On his part, the chairman of NICE, Abuja chapter, Engr. Dominic Onuh Akuboh, was optimistic that the resuscitation of technical colleges would empower artisans to compete favourably with their counterparts in other countries.

Akuboh hinted that the workshop was aimed at reversing the trend of incessant building collapse in Nigeria and enhancing the quality of building materials.

He said the outcome of investigations in many cases did not indict any civil engineers as many client preferred to patronise quacks in a bid to save immediate cost and compromise on quality.

Akuboh described structural integrity assessment or tests as the use of engineering diagnostic tools and equipment to ascertain the health and safety of buildings in a similar way a medical doctor would examine a patient.

He urged stakeholders, regulatory and professional bodies as well as members of the built environment to collaborate effectively and efficiently by genuinely engaging one another towards reducing and eradicating the menace of building collapse.
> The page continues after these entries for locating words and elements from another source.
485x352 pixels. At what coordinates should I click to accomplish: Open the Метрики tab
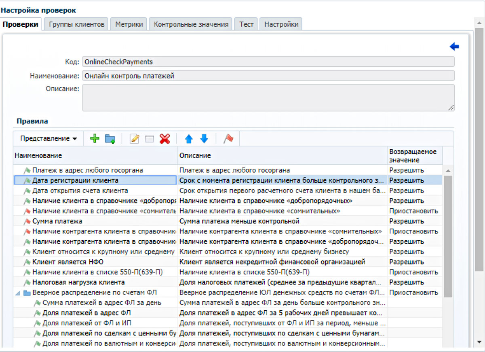(129, 24)
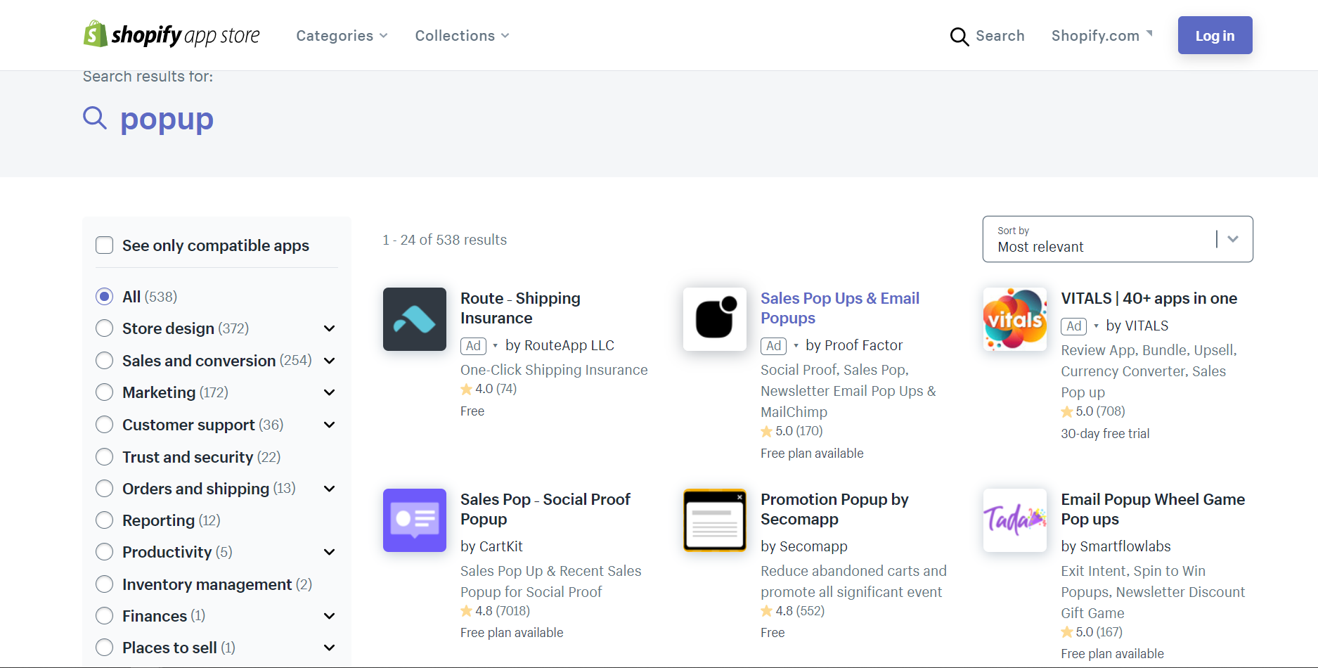Click the Log in button
Screen dimensions: 1318x668
point(1215,34)
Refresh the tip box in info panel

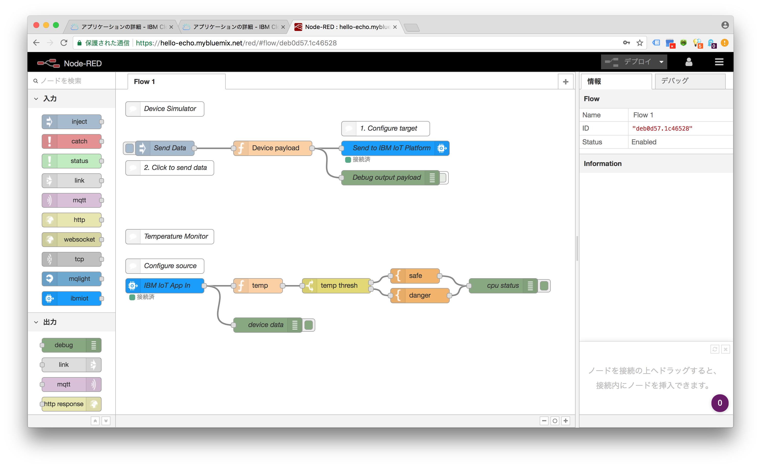point(715,349)
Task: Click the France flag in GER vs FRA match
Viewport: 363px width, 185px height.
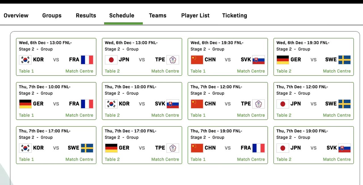Action: pyautogui.click(x=87, y=104)
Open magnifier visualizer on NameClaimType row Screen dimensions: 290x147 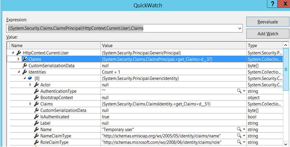(239, 136)
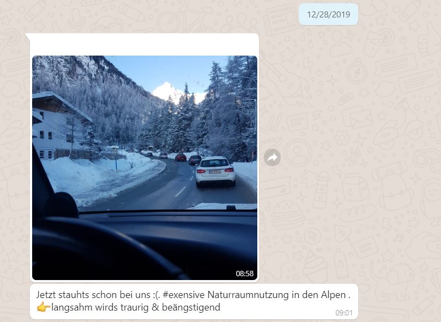The height and width of the screenshot is (322, 441).
Task: Click the blank white header above the photo
Action: [x=144, y=45]

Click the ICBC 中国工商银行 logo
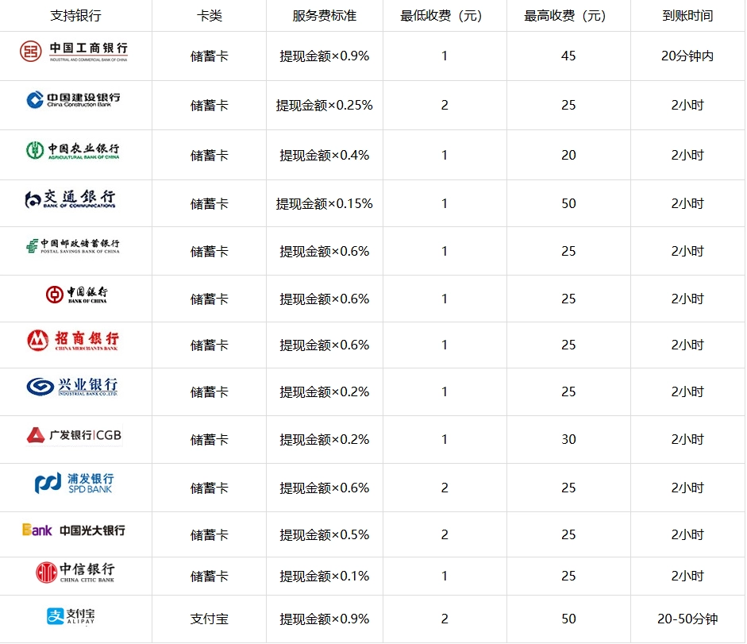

In his presentation, the lead facilitator, Engr. Taiwo Aimola, disclosed that the primary aim of carrying out structural integrity assessment of an in-service building was to determine the extent of damage or extent of distress at any point in time.

He noted that buildings might suffer severe structural damages through fire outbreak, explosive seismic movements and ageing, adding that the incident might lead to extensive damage to structural elements and other areas of a building.

Aimola, who is also the head, Northern project Unit of Facility, Security & Safety Management department, Federal Inland Revenue Service (FIRS) listed other factors that could lead to structural defect as bad designs, faulty construction, foundation failure, extraordinary loads, unexpected failure modes or a combination of causes.

According to him, “In structural monitoring, periodic measurement of displacement, strains, damage evaluation and vibration characteristics are carried out with the sole objective of detecting the changes that have taken place in the structure or where the structure appears to be at risk to plan for its evacuation.”

Also speaking, the head of construction department, Standards Organisation of Nigeria (SON), Engr. Paul Olayioye, debunked insinuation that SON was lukewarm in monitoring substandard building materials imported into the country.

He noted that before any individual or company would be allowed to import, such person must have obtained quality assurance certificate known as SON Conformity Assessment (SONCAP).

SONCAP is a pre-shipment verification of conformity to Standards process used to verify that products to be imported into Nigeria are in conformity with the applicable NIS or approved equivalents, and technical regulations before shipment.

Olayioye maintained that without SONCAP certificate that the Central Bank of Nigeria (CBN) and Nigeria Customs Service would   not release the materials.

He added, “Any building materials or products without SONCAP certificate must have been smuggled into the country because our borders are porous.”